Thursday, July 20, 2023

Keyword Recognition

Daniel Lemire's recent blog post Recognizing string prefixes with SIMD instructions and one he linked to Modern perfect hashing for strings prompted me to revisit how I was recognizing keywords in gSuneido. Although I find it interesting how you can use advanced processor instructions, I didn't really want to get into that. But like most things, even without looking at my code, I figured it could probably be improved.

I found that I was recognizing language keywords (28) with a linear search, sorted by frequency of occurrence. For query keywords I was using a Go map. Both were quite fast, certainly not a bottleneck.

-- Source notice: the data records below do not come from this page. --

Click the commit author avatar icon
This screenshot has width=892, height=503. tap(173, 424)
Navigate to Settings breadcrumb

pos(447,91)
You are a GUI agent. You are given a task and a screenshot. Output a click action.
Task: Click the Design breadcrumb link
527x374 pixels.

The reason I hadn't used a Go map for language keywords was that I wanted to "intern" the strings. And there's no way to retrieve the key of a Go map (unless you loop through all of them). Normally it doesn't matter since you need the key to do a lookup in the first place. But the key I'm doing a lookup with is a slice from the source code. If I hold onto that key, it will keep the entire source code in memory (because the reference prevents garbage collection).

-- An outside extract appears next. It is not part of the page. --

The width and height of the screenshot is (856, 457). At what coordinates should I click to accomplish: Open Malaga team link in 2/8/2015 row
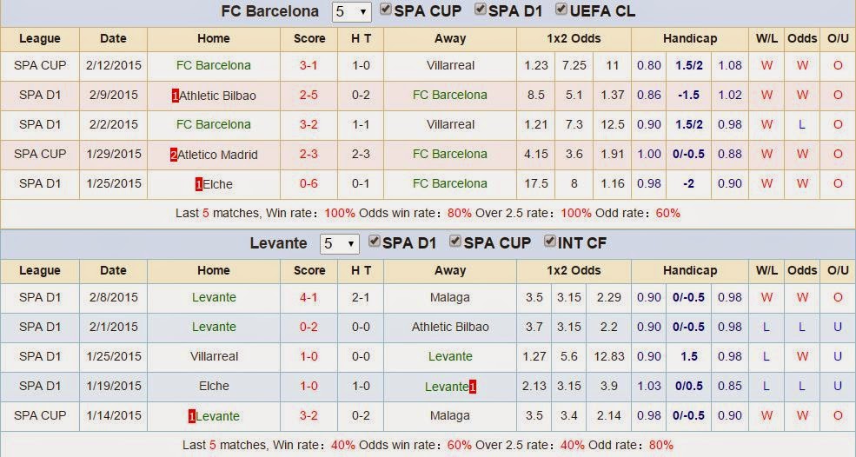coord(450,297)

One of the first things I tried (Compile-time switches from the Modern article) was one of the fastest (4x faster than the old linear search) - switch on the length, and then switch on the i'th character (chosen for each length). For example:

switch len(s) {
case 2:
    switch s[1] {
    case 'f':
        if s == "if" {
            return tok.If, "if"
        }
    case 's':
        if s == "is" {
            return tok.Is, "is"
        }

I find it a little surprising that this turned out to be the fastest since it has quite a few branches - two switches plus a string comparison. Using Compiler Explorer to look at the assembler, I found the code was quite good. I was expecting a call to a string comparison function, but it is unrolled inline. It may actually be beneficial that the switches are explicit so each branch can get its own prediction.

Based on the assembler, I simplified the code. This was just as fast, smaller source code, and smaller machine code.

switch len(s) {
case 2:
    if s == "if" {
        return tok.If, "if"
    }
    if s == "is" {
        return tok.Is, "is"
    }

Because it was comparing constant strings and it knew the length matched, it compared them as multi-byte integers instead of strings. 2, 4, and 8 bytes matched int16, int32, and int64. For lengths of 3, 5, 6, and 7 it used a combination e.g. 6 characters was an int32 and an int16.

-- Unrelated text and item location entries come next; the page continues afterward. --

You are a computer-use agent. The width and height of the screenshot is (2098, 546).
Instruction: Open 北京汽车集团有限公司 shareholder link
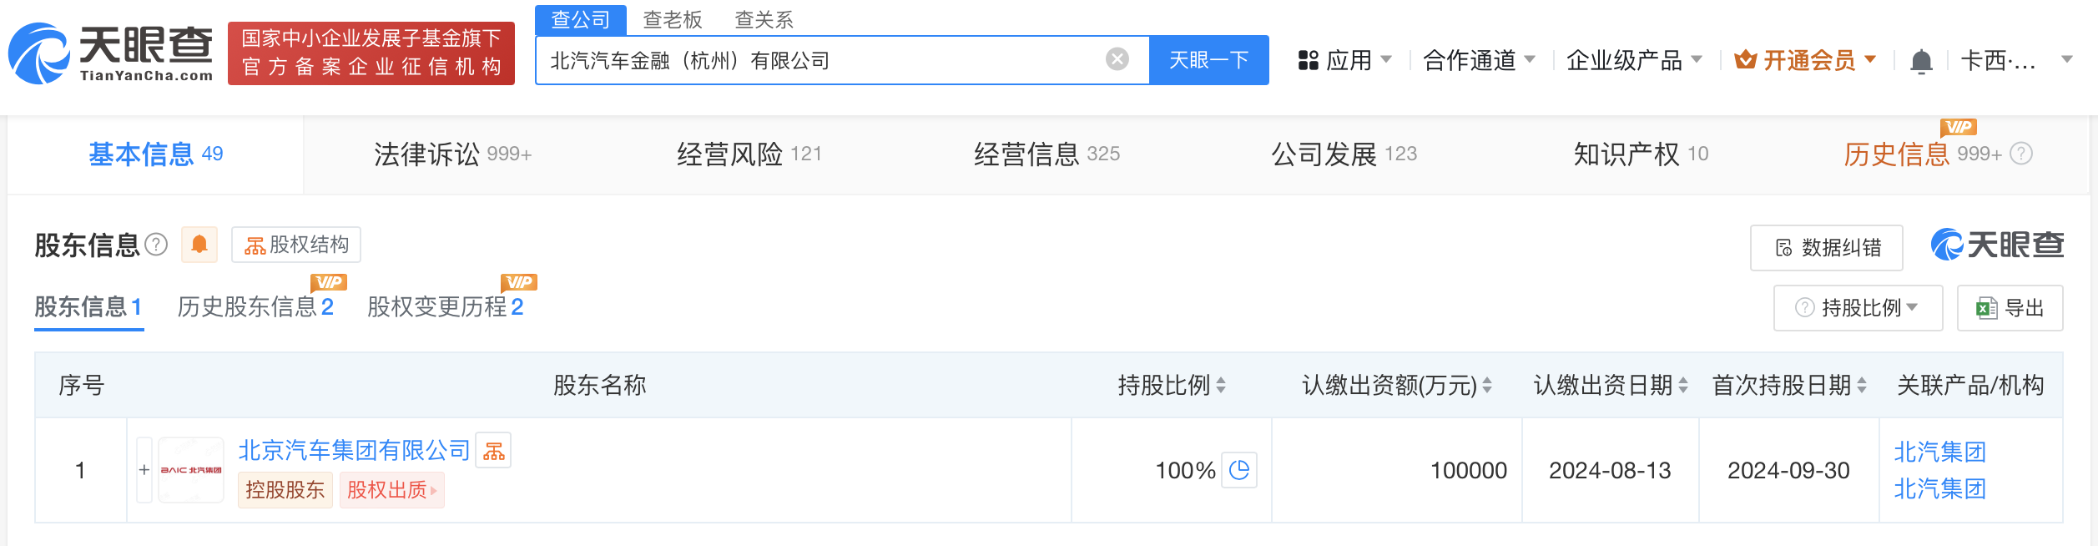click(354, 451)
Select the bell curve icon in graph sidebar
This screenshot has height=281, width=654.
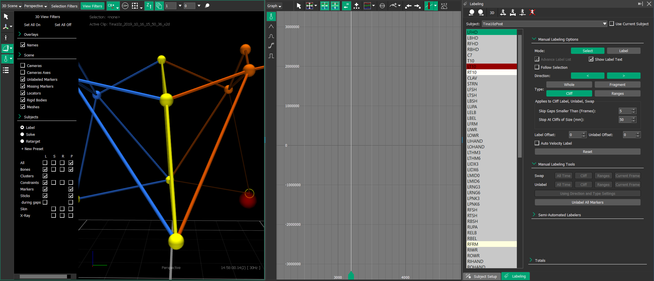[271, 36]
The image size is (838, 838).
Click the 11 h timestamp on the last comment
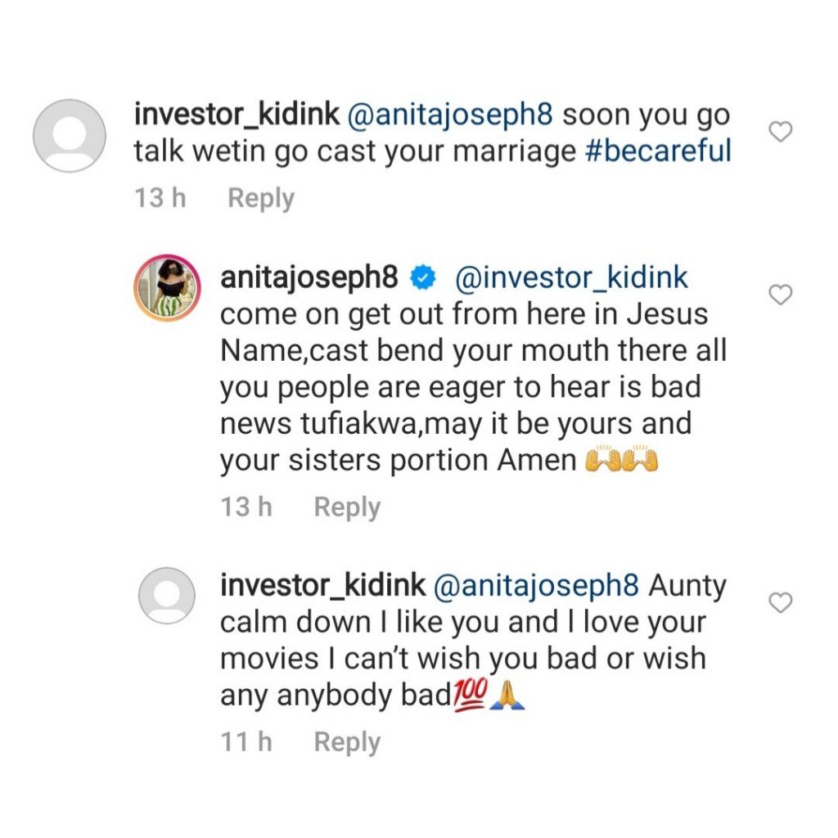(246, 742)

I did try various other approaches.

I tried finding "perfect" hash functions and table sizes, which turned out to be trickier than I thought. It was almost as fast as the switch version.

I tried another hash table implementation, but it was slower than the Go map.

I tried switching on the length and then doing a linear search.

In the end I went with the switch version since it was fastest. It was a little more verbose, but Tabnine handled most of the code generation.

Did this micro-optimization make any difference to the overall speed? No, not that I saw from a quick test. But it was an interesting investigation. And yes, premature optimization can be a mistake. But ignoring speed is also a mistake.